August 23, 2009 | by Gabbi Seltzer, CT regular columnist

As a new school year begins, and as I meet the new people I will live and work with for the next nine months, I begin to realize again how strangely rare it is here at Virginia Tech to find someone who is not resistant to getting a liberal education.

So when I tell them that I am a philosophy and history double major, and I am not studying to be a teacher, I get stares of amazement and that special look that says, "So what are you going to do with your life then?" And when I speak with my friends who are engineering and science majors, as I am destined to meet them here, I realize that few people at Tech are getting a liberal education. Most students seem to find a way around it, but do engineers really have a choice?
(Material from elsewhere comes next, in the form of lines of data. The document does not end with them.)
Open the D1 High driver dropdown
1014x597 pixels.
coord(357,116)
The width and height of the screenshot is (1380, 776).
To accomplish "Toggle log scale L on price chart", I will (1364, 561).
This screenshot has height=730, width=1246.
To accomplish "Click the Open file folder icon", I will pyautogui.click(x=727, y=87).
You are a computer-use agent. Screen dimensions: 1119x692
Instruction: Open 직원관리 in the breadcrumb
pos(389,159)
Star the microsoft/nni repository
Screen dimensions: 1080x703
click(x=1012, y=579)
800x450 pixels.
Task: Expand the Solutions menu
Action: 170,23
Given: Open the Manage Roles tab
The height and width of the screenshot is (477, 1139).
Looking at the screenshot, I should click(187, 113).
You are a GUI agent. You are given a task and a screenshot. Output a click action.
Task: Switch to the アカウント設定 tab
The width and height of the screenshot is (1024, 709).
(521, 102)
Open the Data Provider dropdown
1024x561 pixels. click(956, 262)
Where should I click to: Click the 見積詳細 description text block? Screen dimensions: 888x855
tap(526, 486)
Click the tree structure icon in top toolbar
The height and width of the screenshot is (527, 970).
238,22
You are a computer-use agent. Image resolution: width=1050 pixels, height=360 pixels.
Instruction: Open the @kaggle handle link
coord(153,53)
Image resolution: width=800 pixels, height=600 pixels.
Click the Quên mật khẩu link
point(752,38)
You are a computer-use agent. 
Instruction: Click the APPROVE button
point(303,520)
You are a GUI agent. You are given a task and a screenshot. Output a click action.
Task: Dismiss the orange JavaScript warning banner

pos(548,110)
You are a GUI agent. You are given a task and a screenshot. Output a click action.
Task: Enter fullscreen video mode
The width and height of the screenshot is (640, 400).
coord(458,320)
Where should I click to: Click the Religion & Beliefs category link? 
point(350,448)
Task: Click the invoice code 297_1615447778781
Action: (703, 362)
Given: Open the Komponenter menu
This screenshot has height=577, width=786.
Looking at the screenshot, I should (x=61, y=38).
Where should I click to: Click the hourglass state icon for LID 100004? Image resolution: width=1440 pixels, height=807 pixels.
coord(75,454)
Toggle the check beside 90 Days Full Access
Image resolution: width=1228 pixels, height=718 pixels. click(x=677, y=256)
A liberal education is defined by the Association of American Colleges and Universities as "an approach to learning that empowers individuals and prepares them to deal with complexity, diversity and change. It provides students with broad knowledge of the wider world (e.g. science, culture and society) as well as in-depth study in a specific area of interest."

While Tech does make a strong attempt to widen students' views of the world by requiring them to take classes in all seven core areas, we still find a way to get out of the classes that we don't want to take. These are the hard classes, such as philosophy, history and English; classes that require one to write and state one's opinion in papers. These are classes that challenge what we believe and enlighten us on the implications of what we do. I find avoiding these classes to be a very unfortunate trend, because getting a liberal education is just as important as doing well in one's chosen major.

One of the most important aspects of getting a liberal education is widening one's view of the world to dispel ignorance and open our minds to new ideas. They are also meant to broaden understanding the social, political, environmental and other implications of what we do and learn.

While Tech requires us to take classes in these areas, such as Area 2 and Area 7, we still try to avoid them. Instead of spending a semester questioning if humans have free will or the ethical consequences of capital punishment, we take Music Theory or Introduction to Acting. We avoid classes that do not interest us or seem difficult, and while these classes may be challenging, they are for our benefit. They open our eyes to new ideas, traditions and methods of thinking. They are classes that will not necessarily help us learn what we will do at our future jobs, but they are the classes that teach us how to live.

These classes make us think long and hard about how what we do matters, as individuals and as a society. They make us search for the truth and then, once we think we have found it, question it.

I am not saying that engineering and the sciences are not vitally important to our society, and I do not know what I would do without their benefits.

However, many students from these majors do not realize the importance of receiving a liberal education. So, next time you have the option of taking a class that you can clearly blow off or a class that challenges what you believe - try the latter. You never know; you may even enjoy all that time you spend writing papers.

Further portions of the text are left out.